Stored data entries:

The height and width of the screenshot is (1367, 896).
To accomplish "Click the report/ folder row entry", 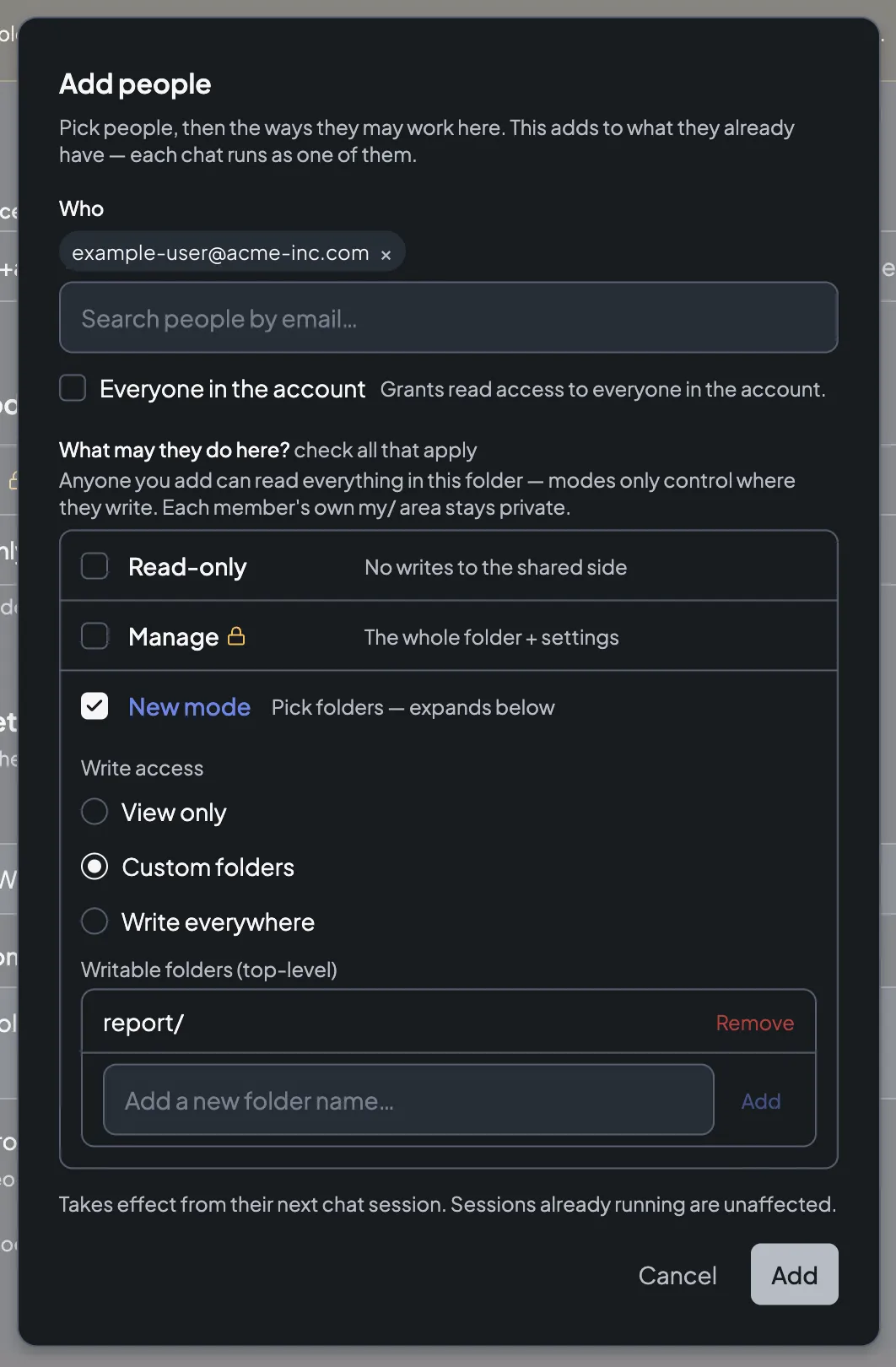I will tap(448, 1022).
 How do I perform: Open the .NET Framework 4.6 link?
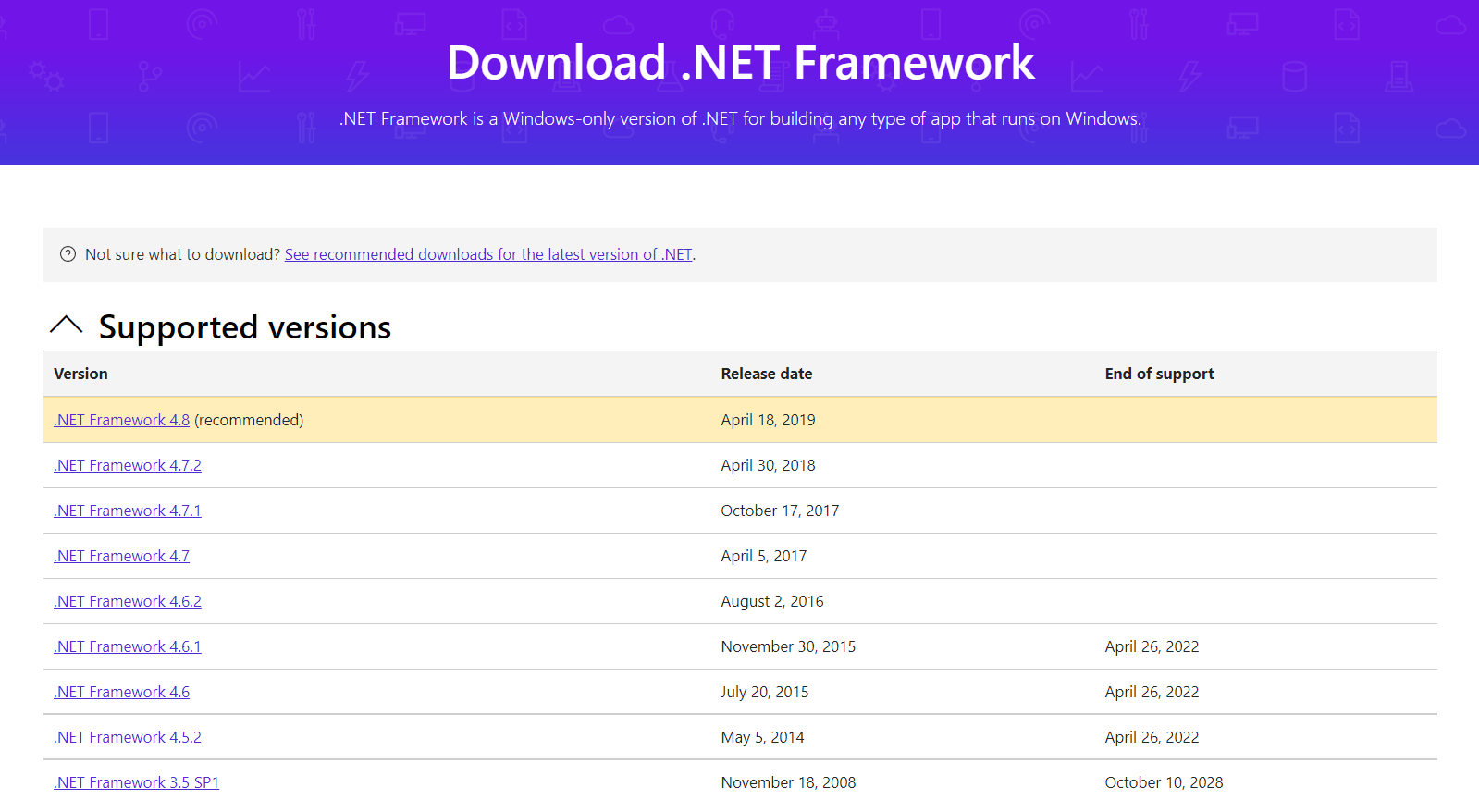coord(121,692)
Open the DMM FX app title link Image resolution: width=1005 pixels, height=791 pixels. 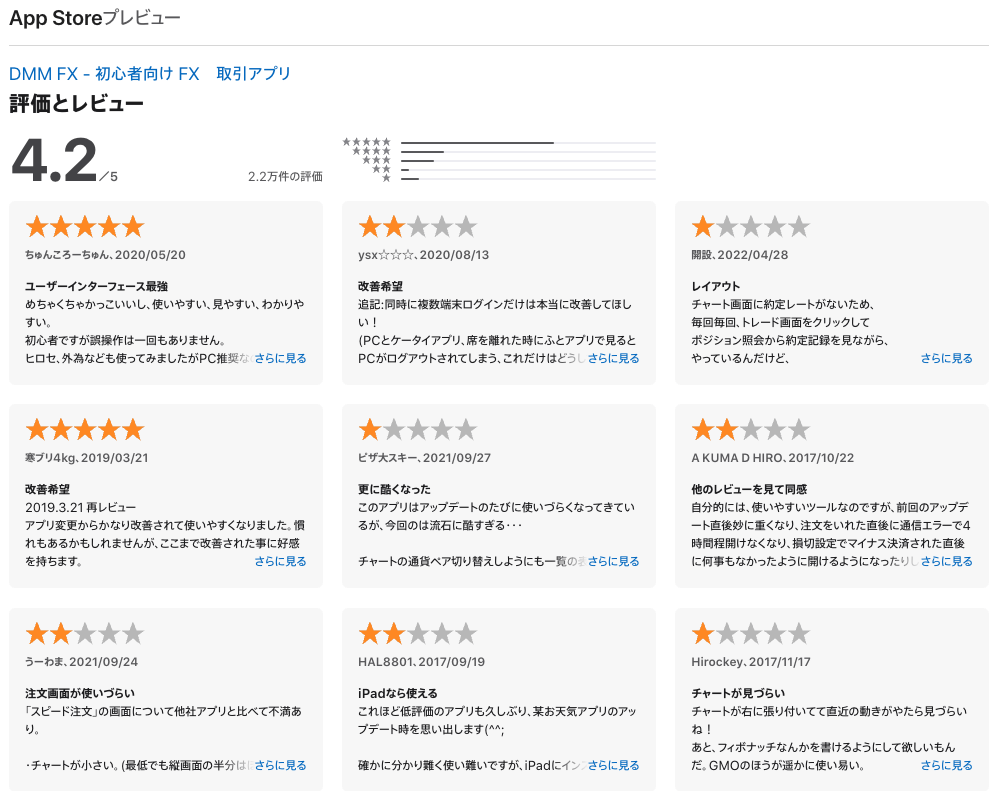point(150,74)
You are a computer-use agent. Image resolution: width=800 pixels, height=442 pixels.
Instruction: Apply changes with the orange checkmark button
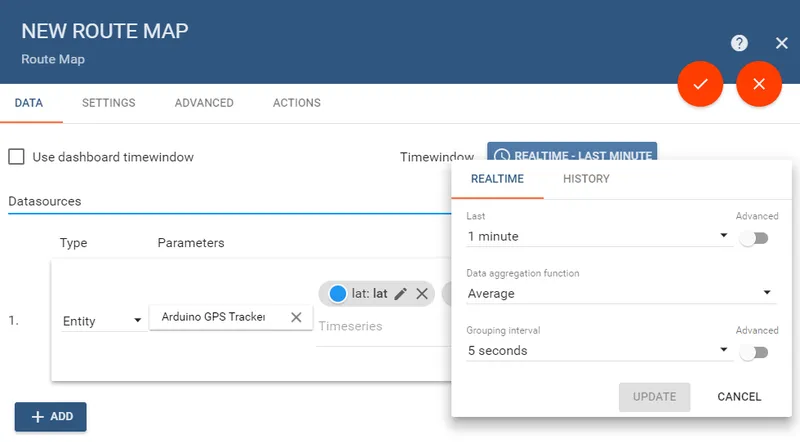700,84
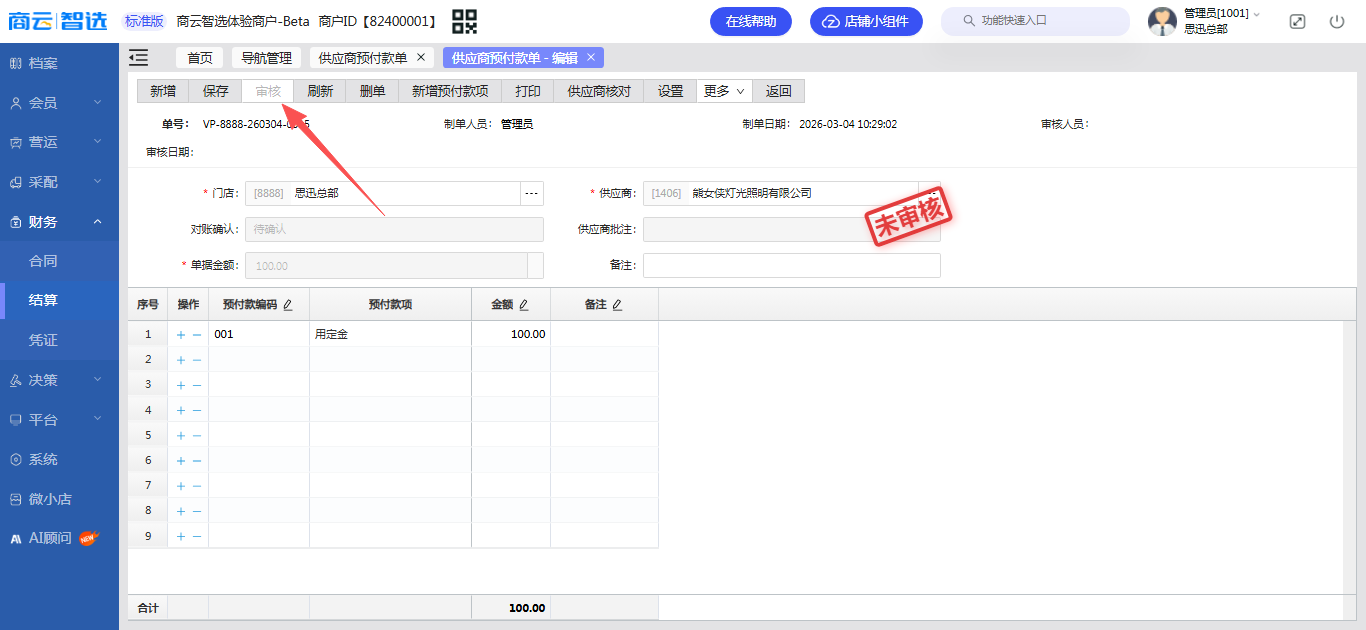Click the power logout icon
The width and height of the screenshot is (1366, 630).
tap(1337, 21)
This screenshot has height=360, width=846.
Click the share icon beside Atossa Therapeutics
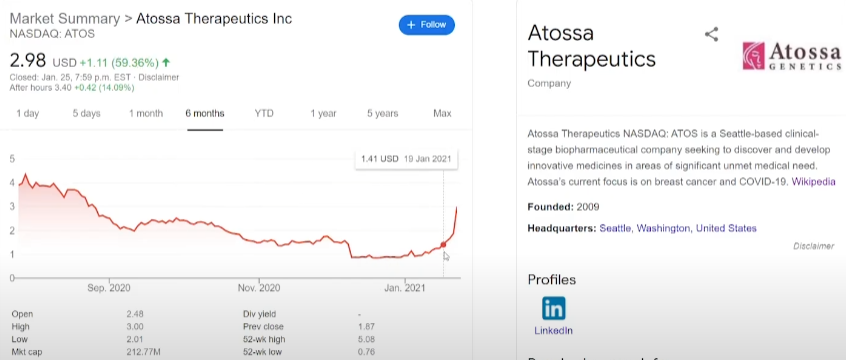click(x=712, y=35)
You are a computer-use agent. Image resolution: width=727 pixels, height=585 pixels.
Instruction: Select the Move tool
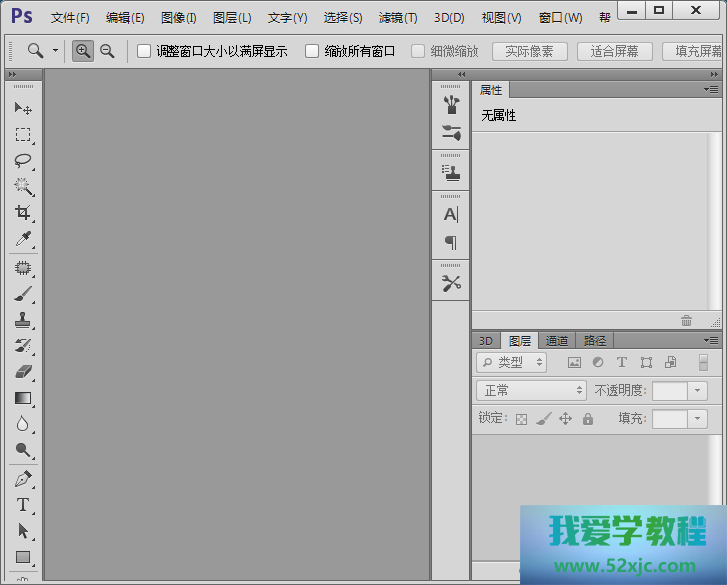click(23, 108)
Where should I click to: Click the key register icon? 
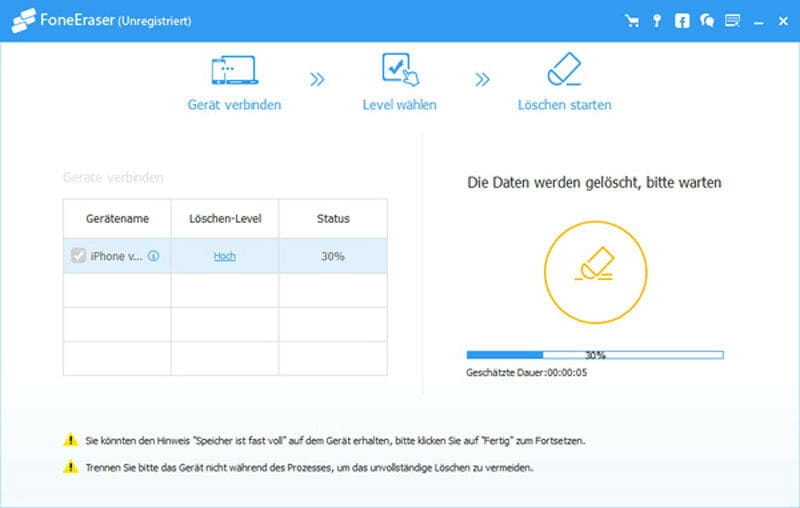(657, 20)
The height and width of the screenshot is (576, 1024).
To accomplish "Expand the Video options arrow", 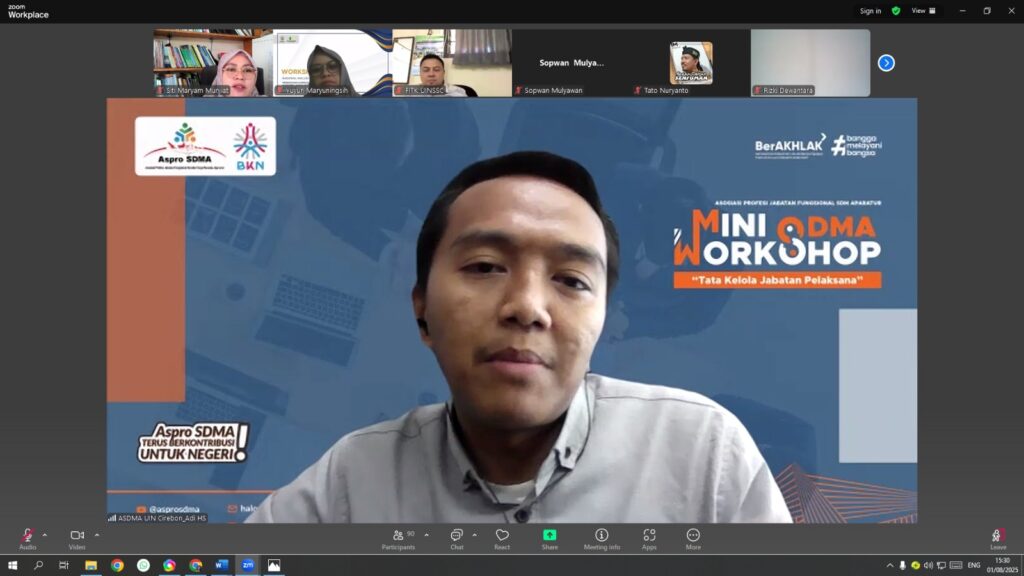I will (x=97, y=535).
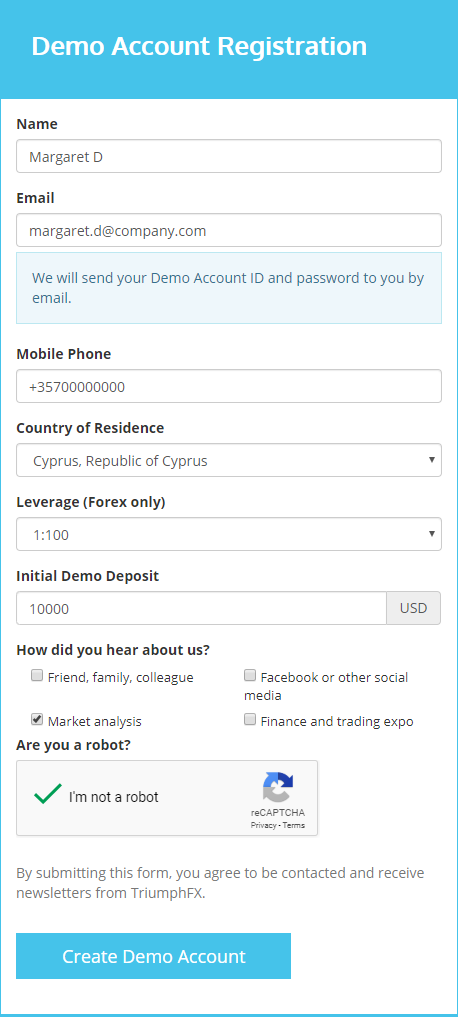Image resolution: width=458 pixels, height=1017 pixels.
Task: Click into the Email input field
Action: [229, 230]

# Problem to solve
Show the lines of the records above that mention "computer".

# Your solution
You are a computer-use agent. Image resolution: width=800 pixels, height=442 pixels.
You are a computer-use agent. Image resolution: width=727 pixels, height=585 pixels.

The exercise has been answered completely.